Gérard Depardieu Bernard Coudray
Fanny Ardant Mathilde Bauchard
Henri Garcin Philippe Bauchard
Michèle Baumgartner Arlette Coudray
Roger Van Hool Roland Duguet
Véronique Silver Madame Odile Jouve
Philippe Morier-Genoud Doctor
Nicole Vauthier Thomas Coudray


Madame Jouve, the narrator, tells the tragedy of Bernard and Mathilde. Bernard was living happily with his wife Arlette and his son Thomas. One day, a couple, Philippe and Mathilde Bauchard, moves into the next house. This is the accidental reunion of Bernard and Mathilde, who had a passionate love affair years ago. The relationship revives... A somber study of human feelings.

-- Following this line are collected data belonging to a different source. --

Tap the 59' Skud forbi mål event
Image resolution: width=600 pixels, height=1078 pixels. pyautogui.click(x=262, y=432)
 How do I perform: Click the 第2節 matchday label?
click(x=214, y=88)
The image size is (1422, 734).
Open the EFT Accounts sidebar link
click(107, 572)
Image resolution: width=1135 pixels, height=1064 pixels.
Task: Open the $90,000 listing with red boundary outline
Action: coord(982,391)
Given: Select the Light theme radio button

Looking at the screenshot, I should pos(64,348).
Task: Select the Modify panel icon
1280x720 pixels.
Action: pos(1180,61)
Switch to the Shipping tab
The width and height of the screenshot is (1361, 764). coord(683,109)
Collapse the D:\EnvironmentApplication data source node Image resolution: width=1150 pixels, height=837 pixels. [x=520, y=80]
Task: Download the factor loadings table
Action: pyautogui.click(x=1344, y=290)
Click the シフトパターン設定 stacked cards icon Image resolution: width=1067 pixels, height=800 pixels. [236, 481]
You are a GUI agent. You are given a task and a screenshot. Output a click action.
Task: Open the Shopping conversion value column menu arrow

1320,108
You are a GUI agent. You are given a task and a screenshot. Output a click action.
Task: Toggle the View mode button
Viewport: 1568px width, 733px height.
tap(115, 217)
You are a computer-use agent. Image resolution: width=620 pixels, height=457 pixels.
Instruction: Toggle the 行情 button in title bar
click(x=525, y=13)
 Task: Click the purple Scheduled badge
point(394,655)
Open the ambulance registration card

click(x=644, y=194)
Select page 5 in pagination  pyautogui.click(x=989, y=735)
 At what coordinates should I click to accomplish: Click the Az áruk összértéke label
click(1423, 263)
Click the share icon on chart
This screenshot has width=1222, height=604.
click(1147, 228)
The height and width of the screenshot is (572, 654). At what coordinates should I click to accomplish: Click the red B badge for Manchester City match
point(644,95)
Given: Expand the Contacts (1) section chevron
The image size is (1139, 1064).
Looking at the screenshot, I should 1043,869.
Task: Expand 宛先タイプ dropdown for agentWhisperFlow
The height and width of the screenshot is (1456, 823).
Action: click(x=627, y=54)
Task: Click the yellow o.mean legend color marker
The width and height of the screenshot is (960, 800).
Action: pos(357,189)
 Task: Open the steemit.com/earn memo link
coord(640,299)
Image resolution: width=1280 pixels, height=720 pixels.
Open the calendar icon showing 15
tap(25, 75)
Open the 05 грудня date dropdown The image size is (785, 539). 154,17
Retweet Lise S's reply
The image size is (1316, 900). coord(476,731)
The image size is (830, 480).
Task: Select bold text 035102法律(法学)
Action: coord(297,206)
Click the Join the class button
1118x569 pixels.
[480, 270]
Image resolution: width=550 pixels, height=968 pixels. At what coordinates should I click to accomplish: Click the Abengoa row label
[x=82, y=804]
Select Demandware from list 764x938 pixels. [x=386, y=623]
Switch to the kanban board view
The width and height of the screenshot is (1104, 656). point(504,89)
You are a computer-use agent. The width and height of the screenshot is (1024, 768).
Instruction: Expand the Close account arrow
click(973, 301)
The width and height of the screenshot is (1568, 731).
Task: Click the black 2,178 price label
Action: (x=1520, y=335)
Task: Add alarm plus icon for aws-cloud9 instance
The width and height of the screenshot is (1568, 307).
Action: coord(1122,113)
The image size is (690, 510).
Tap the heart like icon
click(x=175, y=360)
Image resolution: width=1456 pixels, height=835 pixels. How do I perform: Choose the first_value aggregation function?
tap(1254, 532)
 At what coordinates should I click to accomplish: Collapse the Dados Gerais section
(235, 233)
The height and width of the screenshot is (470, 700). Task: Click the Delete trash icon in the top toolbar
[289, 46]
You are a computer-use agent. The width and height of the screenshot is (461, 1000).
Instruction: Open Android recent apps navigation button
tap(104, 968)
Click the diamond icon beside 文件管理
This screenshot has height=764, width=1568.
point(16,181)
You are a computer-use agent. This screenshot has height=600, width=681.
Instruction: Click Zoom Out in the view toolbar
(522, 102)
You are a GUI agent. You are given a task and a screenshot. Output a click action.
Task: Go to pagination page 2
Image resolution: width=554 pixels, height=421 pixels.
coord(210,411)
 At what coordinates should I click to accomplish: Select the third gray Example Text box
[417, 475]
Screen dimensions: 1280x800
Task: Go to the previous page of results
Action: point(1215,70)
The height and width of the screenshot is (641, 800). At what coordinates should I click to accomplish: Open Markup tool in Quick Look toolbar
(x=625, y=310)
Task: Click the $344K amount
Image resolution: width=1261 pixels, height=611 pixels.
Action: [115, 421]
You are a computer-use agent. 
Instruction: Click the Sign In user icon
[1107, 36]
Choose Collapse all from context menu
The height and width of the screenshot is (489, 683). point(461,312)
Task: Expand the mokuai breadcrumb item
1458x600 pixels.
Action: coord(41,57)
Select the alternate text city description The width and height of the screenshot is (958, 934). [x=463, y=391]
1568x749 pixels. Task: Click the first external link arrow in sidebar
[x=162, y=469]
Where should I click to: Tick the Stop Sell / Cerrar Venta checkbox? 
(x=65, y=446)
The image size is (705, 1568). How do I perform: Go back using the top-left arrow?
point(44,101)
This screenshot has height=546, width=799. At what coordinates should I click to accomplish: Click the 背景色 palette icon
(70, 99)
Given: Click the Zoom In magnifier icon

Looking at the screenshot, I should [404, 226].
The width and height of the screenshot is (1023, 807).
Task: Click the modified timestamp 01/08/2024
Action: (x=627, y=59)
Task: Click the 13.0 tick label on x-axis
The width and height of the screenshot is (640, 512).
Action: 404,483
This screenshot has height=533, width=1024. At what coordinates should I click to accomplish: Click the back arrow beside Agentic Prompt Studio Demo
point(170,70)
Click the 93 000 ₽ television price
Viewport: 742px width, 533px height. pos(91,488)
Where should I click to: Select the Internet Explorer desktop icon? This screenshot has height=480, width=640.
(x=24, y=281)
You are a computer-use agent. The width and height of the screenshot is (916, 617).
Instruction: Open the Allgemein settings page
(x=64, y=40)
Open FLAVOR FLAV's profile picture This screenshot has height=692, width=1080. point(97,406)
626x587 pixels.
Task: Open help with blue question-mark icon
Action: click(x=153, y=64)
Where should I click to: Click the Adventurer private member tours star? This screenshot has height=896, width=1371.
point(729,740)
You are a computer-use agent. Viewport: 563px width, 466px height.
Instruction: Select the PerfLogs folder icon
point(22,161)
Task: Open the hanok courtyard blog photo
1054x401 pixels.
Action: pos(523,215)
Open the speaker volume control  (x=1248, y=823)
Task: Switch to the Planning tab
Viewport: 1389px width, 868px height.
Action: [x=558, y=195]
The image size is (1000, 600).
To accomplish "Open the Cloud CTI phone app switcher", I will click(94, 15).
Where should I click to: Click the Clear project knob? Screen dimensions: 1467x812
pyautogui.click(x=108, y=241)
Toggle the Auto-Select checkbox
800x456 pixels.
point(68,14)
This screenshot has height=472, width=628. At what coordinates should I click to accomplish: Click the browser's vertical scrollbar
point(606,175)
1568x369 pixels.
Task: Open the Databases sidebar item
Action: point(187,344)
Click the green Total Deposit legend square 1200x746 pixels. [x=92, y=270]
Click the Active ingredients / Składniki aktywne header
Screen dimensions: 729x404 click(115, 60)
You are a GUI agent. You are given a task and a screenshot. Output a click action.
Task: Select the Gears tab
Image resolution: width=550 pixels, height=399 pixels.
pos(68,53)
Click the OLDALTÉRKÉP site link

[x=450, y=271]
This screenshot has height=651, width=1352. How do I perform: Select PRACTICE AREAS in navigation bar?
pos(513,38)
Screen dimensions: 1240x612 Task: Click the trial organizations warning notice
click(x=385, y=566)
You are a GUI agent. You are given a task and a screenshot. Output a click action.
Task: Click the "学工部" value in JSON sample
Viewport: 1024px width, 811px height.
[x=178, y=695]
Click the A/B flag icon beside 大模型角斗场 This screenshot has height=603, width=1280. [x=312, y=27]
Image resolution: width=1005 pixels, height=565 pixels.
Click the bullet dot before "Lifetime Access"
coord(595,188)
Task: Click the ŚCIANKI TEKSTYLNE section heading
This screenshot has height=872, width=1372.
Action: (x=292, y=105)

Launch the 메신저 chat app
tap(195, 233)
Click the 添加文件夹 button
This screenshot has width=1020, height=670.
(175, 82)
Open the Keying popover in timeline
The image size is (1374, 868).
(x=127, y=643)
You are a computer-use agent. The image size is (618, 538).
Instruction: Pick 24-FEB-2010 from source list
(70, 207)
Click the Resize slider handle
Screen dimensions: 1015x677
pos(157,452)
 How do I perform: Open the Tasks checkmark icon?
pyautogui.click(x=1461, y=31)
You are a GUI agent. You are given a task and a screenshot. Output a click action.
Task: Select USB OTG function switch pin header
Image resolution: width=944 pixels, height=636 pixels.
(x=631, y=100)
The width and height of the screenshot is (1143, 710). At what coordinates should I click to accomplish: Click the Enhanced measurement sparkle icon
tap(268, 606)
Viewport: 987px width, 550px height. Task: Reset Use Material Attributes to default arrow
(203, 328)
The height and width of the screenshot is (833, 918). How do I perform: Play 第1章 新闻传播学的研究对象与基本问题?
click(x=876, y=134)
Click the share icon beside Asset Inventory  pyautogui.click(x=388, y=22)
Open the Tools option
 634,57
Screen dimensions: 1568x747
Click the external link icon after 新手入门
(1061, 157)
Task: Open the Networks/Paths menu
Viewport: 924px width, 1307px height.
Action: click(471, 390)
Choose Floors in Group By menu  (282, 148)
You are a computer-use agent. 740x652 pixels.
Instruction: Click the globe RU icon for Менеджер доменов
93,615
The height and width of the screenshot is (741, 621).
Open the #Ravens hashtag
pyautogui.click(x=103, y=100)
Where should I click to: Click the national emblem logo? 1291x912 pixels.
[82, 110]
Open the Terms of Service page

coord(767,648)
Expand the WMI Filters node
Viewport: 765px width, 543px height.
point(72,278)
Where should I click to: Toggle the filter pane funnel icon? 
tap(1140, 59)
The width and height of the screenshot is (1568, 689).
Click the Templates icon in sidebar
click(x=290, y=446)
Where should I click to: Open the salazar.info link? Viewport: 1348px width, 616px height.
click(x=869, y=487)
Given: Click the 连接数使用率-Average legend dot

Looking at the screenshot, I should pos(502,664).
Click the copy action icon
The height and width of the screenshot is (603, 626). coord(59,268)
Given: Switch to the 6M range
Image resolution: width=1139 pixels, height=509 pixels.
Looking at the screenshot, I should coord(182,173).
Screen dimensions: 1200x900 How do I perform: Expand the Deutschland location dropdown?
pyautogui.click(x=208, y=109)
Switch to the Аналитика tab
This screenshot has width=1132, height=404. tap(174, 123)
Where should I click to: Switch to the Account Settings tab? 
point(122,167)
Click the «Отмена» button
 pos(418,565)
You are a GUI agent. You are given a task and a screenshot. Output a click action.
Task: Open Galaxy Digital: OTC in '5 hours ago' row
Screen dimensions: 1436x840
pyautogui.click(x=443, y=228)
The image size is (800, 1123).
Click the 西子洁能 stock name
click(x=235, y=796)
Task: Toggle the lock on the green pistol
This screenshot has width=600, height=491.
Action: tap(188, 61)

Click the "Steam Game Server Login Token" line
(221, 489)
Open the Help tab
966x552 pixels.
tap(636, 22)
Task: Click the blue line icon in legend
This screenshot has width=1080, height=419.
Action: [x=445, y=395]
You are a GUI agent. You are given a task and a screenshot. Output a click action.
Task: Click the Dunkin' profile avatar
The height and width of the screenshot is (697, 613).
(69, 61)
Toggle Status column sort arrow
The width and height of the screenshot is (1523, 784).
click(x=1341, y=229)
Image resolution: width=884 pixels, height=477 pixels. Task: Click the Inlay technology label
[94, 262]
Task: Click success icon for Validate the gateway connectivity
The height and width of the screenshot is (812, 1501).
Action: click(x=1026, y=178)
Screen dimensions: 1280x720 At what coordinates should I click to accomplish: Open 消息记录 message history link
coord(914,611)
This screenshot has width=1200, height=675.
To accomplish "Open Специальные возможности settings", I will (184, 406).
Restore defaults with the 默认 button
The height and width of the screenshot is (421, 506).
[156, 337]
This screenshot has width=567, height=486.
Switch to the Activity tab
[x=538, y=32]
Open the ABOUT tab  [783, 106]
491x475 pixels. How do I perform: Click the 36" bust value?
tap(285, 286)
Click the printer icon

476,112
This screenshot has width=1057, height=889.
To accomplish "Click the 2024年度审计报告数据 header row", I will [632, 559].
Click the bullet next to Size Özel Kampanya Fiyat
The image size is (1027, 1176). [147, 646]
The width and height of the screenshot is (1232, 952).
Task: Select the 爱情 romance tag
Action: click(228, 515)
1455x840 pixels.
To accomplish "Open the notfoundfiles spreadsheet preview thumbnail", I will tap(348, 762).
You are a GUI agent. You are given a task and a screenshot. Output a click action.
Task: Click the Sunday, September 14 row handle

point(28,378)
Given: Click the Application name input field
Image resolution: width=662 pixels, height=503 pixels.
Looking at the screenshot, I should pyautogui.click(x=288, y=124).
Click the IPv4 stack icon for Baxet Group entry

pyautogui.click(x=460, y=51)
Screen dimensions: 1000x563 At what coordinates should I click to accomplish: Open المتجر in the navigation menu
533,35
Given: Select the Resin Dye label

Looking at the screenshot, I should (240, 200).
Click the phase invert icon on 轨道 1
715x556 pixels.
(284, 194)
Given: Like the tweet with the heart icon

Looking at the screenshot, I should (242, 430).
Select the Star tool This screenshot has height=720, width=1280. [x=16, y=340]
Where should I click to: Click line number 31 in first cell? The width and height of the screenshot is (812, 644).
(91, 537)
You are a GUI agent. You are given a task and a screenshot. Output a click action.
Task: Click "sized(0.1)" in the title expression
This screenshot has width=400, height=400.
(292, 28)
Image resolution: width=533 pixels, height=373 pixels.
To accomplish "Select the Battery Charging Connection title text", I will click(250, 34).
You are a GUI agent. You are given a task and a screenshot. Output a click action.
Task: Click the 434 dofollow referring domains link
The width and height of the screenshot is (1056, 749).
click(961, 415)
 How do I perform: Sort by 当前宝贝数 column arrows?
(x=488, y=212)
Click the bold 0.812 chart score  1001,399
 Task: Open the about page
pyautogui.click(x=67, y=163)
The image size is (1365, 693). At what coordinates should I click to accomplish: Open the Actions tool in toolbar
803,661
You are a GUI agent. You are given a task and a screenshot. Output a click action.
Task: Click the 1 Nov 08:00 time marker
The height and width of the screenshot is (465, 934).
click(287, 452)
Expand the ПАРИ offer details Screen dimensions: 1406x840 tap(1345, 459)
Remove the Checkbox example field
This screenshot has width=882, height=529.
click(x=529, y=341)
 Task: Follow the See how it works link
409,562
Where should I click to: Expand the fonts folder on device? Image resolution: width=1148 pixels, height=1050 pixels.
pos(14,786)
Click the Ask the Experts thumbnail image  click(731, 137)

Can't touch this -- Truffaut topped himself here. An outstanding love story, with an astonishing, riveting performance from Fanny Ardant. My own love affair with Truffaut began as a teenager when I first saw "Jules and Jim." But "La femme d'a cote" moved me most directly and most powerfully of all his great work. Is love "toujours triste"? No, not always sad, now that I'm in my forties, I'm much less a romantic. And love may be of many varieties. But deep romantic love, I do believe, rarely appears on screen as honestly portrayed as here. "The Woman Next Door" presents us with the power, the physical impact of love, the way it "takes our breath" away and so much more. Truffaut so often focuses on love, and usually more positively and in a greater variety of ways than other great directors. But if you want funny, fresh young love, see Truffaut's "Soft Skin" or even "Don't Shoot the Piano Player. His films which are more about infatuation versus love, i.e., the original (Truffaut's film, not the American one with Bert Reynolds)"The Man Who Loved Women" or even the Hitchcock tribute "The Bride Wore Black" while "darker" in tone -- all these remain quite funny, generally light in tone, and quite lively in pace and style. In "The Woman Next Door," more tragic, melancholic moments appear -- it's more akin to the highly autobiographical "The 400 Blows," which tells of Truffaut's difficult adolescence. Yet it has its lighter moments, too. My own response was a strong interest in the drama, the suspense, and astonishment at the beauty of the story, the acting, and the many moments of cinematic genius. Truffaut did, personally, fall in love with Ardant, the lead actress here, they married, so just how much autobiography went into this tale and film -- I don't know. "Next Door" represents Truffaut in a mature phase of his life and career, one which shot off like a rocket and just kept climbing. Ardant went on to act well in many other films, even in several after Truffaut's death. In her starring role here, she made her debut to my acquaintance. She stunned me, I thought I knew Truffaut's work well enough -- after ten to twelve years of trying to see everything available by him, reading about him, and so forth. Yet this film knocked me out, all the same. Superb.